Dataset excerpt

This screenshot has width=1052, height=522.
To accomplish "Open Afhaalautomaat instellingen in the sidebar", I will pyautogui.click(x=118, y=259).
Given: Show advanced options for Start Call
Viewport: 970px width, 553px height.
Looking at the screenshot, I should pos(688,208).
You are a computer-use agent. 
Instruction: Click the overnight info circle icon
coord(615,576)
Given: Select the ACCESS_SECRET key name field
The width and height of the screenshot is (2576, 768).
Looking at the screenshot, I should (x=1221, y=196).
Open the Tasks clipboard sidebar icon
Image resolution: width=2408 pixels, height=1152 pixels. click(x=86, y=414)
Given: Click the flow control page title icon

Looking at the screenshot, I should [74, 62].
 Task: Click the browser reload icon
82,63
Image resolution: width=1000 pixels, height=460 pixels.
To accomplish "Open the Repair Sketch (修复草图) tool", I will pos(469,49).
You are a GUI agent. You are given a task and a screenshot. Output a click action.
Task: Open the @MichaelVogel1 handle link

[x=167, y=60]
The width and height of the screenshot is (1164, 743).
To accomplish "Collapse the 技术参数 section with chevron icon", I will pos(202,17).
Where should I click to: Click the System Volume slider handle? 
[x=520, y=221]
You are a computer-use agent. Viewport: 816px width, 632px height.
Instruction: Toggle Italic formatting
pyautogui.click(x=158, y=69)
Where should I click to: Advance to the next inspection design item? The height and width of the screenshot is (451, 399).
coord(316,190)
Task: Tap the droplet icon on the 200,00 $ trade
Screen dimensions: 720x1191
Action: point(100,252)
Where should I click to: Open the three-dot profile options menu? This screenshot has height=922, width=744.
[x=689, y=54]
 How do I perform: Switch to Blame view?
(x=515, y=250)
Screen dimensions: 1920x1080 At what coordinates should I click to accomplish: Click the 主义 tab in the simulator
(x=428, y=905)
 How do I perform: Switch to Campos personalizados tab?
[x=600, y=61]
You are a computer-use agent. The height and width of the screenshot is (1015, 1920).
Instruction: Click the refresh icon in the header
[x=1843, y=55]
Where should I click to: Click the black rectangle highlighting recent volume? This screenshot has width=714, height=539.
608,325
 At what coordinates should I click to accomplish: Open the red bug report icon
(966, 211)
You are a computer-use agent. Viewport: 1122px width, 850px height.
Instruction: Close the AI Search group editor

Work required: Copy everything from the line containing "You are a computer-use agent. The" down to the end of the records above, including both ends, with no changes.

Answer to the exercise:
You are a computer-use agent. The height and width of the screenshot is (1015, 1920).
Instruction: Click the refresh icon in the header
[x=1843, y=55]
Where should I click to: Click the black rectangle highlighting recent volume? This screenshot has width=714, height=539.
608,325
 At what coordinates should I click to accomplish: Open the red bug report icon
(966, 211)
You are a computer-use agent. Viewport: 1122px width, 850px height.
Instruction: Close the AI Search group editor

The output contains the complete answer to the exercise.